Search the entries below for the word "chart" and copy each line that has it.

Saved entries:
"""

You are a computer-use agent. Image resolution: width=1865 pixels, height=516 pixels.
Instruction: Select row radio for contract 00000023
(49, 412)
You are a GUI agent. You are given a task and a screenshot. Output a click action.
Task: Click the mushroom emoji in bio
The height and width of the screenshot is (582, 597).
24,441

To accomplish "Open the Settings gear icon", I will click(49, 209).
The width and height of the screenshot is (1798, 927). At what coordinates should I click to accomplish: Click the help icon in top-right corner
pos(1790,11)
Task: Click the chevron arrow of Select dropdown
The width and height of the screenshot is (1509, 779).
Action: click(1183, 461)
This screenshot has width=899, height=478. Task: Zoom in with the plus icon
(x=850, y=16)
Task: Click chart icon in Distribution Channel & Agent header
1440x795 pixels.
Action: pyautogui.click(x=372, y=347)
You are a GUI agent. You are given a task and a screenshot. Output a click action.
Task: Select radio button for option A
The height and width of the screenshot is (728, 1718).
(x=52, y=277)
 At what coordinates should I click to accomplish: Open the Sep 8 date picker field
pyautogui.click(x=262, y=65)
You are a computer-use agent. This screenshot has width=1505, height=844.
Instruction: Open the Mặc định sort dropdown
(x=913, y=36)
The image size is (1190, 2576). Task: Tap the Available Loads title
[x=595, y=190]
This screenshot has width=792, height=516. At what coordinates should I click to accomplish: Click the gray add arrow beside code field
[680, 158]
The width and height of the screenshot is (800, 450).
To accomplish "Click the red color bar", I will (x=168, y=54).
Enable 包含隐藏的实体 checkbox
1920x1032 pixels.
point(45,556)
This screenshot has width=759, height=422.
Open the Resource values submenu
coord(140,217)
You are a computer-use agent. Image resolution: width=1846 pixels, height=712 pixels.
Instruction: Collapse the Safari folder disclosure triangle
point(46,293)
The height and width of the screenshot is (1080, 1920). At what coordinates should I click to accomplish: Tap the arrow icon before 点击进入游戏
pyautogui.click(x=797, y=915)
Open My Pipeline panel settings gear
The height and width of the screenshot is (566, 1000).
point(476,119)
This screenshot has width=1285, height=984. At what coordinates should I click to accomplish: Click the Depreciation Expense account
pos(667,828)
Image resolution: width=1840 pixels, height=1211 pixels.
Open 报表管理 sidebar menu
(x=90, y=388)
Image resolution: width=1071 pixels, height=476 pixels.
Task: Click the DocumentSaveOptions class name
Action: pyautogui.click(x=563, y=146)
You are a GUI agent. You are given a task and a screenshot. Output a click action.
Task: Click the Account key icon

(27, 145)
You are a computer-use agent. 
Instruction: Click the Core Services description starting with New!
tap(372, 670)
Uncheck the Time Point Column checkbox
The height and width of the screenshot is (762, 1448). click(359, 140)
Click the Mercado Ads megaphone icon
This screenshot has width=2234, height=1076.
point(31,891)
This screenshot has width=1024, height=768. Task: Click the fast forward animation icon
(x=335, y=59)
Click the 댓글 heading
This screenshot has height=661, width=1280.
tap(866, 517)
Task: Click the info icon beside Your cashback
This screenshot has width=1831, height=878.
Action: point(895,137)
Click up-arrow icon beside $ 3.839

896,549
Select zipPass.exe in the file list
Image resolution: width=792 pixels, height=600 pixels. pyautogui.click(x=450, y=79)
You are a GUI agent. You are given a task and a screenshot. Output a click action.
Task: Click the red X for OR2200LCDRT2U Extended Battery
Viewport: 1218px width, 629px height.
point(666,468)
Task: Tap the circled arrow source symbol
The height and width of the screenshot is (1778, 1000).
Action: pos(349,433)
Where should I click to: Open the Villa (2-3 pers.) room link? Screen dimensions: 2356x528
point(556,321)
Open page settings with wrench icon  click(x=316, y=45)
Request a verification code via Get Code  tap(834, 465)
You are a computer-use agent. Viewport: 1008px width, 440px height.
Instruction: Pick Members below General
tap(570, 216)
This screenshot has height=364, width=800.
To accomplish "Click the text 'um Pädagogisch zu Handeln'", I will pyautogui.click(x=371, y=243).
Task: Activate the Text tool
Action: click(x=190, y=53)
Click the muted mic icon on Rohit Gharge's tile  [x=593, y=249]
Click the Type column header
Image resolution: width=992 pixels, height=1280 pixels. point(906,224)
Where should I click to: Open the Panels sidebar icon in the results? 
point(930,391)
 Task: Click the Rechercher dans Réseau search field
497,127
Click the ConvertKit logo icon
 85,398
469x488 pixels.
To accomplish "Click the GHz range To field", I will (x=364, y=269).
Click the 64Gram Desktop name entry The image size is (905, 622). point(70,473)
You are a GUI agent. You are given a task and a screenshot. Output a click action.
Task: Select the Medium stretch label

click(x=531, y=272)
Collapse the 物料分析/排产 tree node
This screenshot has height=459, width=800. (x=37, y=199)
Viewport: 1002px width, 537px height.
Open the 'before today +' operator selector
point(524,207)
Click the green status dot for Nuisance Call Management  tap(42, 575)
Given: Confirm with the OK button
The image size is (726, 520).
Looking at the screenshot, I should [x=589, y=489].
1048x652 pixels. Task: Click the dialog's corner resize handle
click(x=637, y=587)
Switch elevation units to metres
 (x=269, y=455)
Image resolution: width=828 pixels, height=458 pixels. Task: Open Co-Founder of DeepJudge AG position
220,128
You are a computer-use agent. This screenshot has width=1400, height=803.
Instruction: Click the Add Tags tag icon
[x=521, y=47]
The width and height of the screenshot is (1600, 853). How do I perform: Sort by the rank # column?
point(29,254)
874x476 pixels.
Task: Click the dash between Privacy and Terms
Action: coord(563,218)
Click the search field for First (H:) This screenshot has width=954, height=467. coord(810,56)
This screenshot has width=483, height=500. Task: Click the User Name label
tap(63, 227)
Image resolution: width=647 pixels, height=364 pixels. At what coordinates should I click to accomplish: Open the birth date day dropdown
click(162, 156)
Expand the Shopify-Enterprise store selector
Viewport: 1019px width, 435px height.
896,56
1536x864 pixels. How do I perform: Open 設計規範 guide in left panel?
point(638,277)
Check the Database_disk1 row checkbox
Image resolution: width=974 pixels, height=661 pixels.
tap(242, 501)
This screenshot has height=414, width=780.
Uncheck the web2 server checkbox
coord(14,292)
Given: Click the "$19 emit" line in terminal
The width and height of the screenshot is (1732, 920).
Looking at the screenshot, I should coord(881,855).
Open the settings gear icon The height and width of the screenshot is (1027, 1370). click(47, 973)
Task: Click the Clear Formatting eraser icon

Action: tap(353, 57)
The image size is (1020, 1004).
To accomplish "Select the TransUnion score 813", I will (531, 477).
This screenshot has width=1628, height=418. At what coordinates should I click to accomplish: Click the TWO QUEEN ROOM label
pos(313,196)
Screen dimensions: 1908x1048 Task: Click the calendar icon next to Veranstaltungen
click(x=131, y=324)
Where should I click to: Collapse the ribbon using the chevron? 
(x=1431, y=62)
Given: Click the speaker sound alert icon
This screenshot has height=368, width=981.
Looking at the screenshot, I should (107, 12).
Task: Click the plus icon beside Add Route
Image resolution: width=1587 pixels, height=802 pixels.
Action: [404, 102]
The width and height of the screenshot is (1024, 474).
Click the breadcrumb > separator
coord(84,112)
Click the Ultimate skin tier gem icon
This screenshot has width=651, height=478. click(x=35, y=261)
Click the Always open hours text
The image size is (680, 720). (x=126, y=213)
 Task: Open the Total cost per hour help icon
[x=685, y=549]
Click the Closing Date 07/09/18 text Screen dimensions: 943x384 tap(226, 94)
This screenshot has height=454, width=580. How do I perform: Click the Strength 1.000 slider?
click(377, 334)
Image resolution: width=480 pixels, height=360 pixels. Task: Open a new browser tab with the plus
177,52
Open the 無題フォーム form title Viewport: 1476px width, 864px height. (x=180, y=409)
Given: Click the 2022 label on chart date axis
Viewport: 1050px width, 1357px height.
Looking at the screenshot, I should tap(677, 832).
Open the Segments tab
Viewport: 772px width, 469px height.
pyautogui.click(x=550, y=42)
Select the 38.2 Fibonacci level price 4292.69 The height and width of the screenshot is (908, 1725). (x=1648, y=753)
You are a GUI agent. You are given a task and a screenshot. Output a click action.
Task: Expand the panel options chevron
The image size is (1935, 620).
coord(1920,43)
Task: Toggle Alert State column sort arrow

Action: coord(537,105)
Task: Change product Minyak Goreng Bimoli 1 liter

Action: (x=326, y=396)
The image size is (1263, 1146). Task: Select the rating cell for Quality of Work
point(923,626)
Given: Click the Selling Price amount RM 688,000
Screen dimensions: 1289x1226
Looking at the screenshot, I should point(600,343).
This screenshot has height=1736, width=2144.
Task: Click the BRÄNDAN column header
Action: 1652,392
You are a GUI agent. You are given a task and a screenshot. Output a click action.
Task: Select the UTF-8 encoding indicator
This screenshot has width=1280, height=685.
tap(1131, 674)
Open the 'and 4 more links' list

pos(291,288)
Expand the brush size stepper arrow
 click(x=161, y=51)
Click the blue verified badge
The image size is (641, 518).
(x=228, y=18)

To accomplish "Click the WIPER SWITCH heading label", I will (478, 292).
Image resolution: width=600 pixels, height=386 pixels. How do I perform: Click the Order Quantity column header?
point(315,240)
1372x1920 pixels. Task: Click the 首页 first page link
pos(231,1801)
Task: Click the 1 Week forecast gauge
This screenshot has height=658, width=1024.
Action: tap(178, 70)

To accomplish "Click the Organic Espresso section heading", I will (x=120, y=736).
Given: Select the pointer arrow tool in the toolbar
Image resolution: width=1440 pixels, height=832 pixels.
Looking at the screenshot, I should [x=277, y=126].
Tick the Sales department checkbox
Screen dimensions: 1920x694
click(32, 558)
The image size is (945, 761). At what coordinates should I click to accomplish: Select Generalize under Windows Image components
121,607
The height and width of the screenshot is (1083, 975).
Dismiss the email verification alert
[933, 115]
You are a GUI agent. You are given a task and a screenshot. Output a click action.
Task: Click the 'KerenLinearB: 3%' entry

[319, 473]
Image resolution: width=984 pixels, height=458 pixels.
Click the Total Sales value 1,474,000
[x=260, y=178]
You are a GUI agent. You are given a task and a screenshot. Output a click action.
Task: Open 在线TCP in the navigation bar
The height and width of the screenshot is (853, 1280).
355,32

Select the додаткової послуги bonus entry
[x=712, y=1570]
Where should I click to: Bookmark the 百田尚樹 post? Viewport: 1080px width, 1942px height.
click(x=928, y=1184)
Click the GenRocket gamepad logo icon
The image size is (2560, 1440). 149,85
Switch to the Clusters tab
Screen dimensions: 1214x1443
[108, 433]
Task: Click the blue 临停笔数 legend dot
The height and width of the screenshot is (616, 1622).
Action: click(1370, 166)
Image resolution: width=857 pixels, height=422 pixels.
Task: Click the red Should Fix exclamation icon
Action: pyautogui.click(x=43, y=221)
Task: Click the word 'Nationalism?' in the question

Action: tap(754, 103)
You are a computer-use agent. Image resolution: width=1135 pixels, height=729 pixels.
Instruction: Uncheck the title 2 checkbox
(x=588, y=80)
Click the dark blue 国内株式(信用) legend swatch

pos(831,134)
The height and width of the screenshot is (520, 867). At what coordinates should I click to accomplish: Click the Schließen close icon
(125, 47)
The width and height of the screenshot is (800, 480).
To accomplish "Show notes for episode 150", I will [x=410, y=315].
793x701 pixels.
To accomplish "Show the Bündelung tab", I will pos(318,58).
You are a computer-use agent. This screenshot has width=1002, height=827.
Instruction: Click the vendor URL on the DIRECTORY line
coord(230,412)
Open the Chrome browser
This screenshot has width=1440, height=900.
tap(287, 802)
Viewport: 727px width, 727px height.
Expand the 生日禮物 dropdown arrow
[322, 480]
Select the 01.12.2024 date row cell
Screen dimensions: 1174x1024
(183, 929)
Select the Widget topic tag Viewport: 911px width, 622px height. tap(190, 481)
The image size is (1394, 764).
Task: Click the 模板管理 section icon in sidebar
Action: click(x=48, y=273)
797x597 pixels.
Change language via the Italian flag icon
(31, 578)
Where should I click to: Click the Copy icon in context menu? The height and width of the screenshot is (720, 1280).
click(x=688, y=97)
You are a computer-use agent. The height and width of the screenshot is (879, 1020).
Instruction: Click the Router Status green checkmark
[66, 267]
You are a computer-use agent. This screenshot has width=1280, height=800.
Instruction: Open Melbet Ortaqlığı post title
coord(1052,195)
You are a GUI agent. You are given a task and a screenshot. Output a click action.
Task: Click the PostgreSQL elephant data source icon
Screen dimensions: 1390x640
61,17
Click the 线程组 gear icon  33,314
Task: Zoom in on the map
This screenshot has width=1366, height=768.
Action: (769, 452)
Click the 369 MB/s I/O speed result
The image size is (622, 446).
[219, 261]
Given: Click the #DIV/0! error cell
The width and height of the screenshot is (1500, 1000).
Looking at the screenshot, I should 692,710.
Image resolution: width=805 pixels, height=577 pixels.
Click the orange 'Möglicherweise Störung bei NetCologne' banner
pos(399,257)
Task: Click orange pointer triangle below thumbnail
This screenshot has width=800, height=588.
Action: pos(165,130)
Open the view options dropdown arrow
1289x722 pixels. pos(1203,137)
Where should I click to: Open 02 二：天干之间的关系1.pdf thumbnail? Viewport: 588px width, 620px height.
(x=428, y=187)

"""

(Solution for this task)
Task: Click chart icon in Distribution Channel & Agent header
Given: Click the 2022 label on chart date axis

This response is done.